Today’s guest picture was sent by our daughter Annie and shows the ‘fruits’ of her labours in her allotment. She benefits from being 300 miles south of us so she is well ahead in her growing season.
After two days of rain, as recorded by our scientific rain gauge….
…we were treated to a pleasantly sunny day today which was very welcome. Somewhat less welcome was the boisterous wind that came with the sunshine.
As I haven’t cycled at all in June so far, I would have liked to have made use of the sunshine to put a few miles in but just as I am not supposed to cycle up steep hills with my new knee, it is probably not a good idea to cycle long distances into a very strong wind. I made the sensible choice and cycled up and down the four miles to Cleuchfoot three times so that I got a break from the wind every four miles.
The wind was gusting at well over 30 mph and I was grateful for the shelter offered by the Wauchope valley but I still had to pay attention, as once or twice I was buffeted by an unexpected gust that threatened to tip me into the gutter. All the same, it was good to be out on the bike and there were plenty of excuses to stop and take a picture.
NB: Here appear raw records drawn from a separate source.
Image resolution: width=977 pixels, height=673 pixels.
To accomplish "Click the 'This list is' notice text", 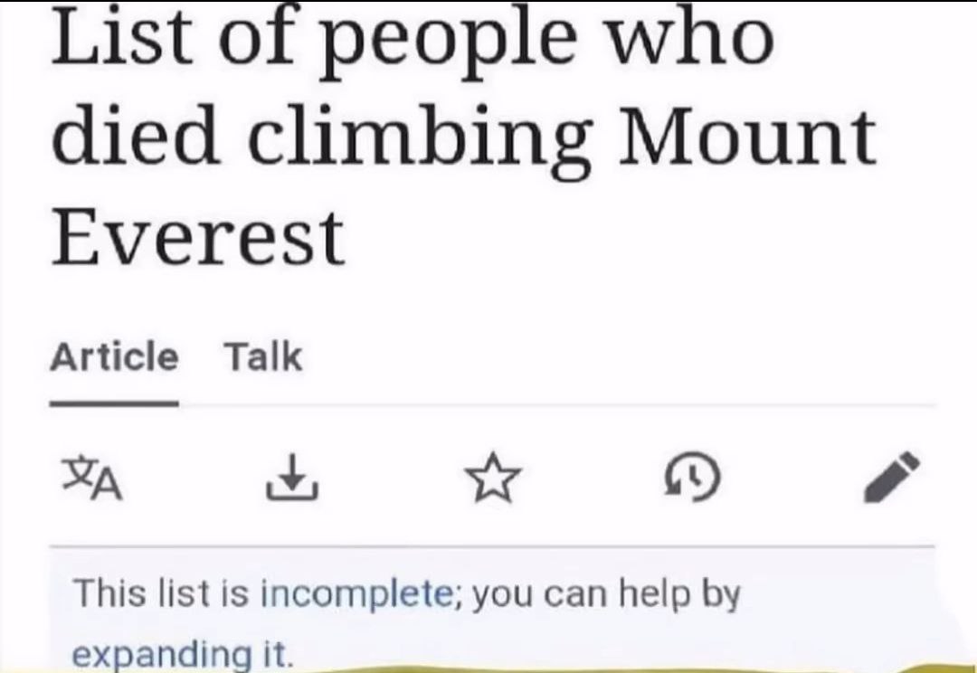I will pyautogui.click(x=162, y=592).
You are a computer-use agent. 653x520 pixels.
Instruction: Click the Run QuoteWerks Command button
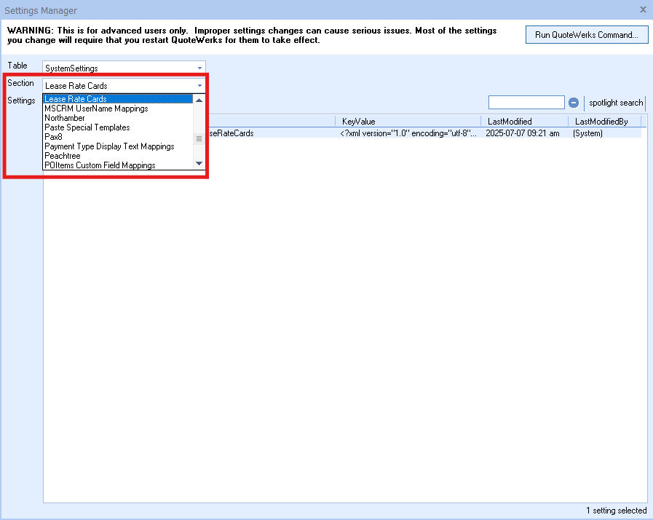click(587, 35)
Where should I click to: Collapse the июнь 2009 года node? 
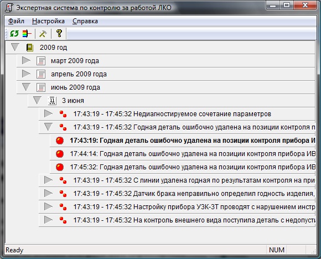[x=26, y=87]
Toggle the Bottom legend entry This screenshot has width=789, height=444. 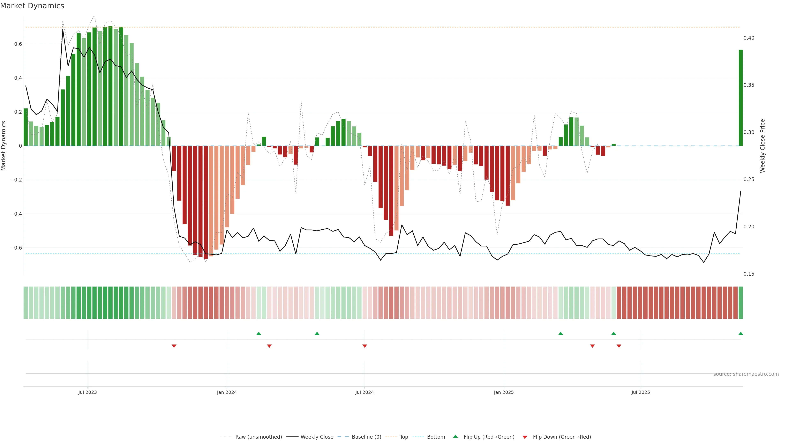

I saw a crop of fungus by a rotten tree branch…
…and the first signs of wild irises and hedge roses. There are a lot of thistles around.
An old friend was once again standing on the sluice for the dam at Pool Corner.
The road to Cleuchfoot is a picture on a day like today.
Mrs Tootlepedal was at work in the garden when I got back and I walked around to see what there was to see. The rain and wind had done remarkably little damage but I was grateful for a lost petal on a poppy that gave me a good view of the internal workings of the flower.
There were quite a lot more bees and hoverflies about today and I spent some time chasing them but the strong wind blowing the flowers about made finding a bee still enough to photograph almost impossible.
There were several tree bumble bees about and I think this is the first year that we have seen them in our garden so I have put them in in spite of being a bit fuzzy.
I had more luck after lunch with a frog in the pond. (With apologies to my Blackpool reader who really doesn’t like frogs at all.)
I mowed the front and middle lawns and then enjoyed the sight of the orange hawkweeds turning their faces to the sun…
…before waving Mrs Tootlepedal goodbye as she went off with an armful of books to visit a friend recovering from a badly broken leg.
Once she had gone, I got my walking poles out and headed off for a walk to summit of Warbla (275m).
I was walking up the track through the fields at the Stubholm when I was confronted by a small animal standing firmly in the middle of the road giving me a hard stare. I got my camera out, fully expecting that it would run away before I could focus and was greatly surprised when it headed straight towards me.
It paused for a moment a few yards in front of me to get a proper picture taken and then plopped gently into the bushes beside the track. I am not an expert on wildlife but I think it was a young brown hare.
I passed a number of hawthorn bushes on my way to the open hill. The glorious blossom of a week or so ago has gone but they are still interesting to look at….
…to me at any rate.
I plodded on up the track, greatly aided by my walking poles, and was soon able to look back on some splendid views. I took a panorama from the summit and those who wish can click on the picture to get a better view.
I had a bit of difficulty using the camera as the wind was so brisk that my eyes were perpetually full of tears but I took a more conventional shot as well.
(I might have used a filter on that picture.)
I could also make out the oldest graveyard in the town, lying beside the Kirk Wynd (up which the horsemen gallop on Common Riding day).
The church (now demolished) that stood beside the graveyard had no flooring and parishioners who wanted to keep their feet dry on muddy days had to bring their own plank to rest their feet on.
I couldn’t get a very sharp picture of it because although the churchyard wasn’t moving, the strong wind meant that the slightly tottery photographer on the top of the hill was waving about a lot.
The ridge leading from the summit to the west was covered in bog cotton to the extent that it almost looked as though it had snowed.
On my way down, I took a view of the monument on Whita Hill where I had walked last week.
I got back just after Mrs Tootlepedal had returned from her sick visit so we had a cup of tea and I finished the crossword.
After our evening meal, we went up to the town to sing with a small choir that has been formed to sing three songs in the Common Riding concert. Various commitments meant that many prospective members weren’t there but there were enough of us there to have a go and I had the pleasure of singing the bass line for change, as there were no other basses present. Luckily, it was quite an easy line and didn’t go too low.
The flying bird of the day is a bee leaving a philadelphus.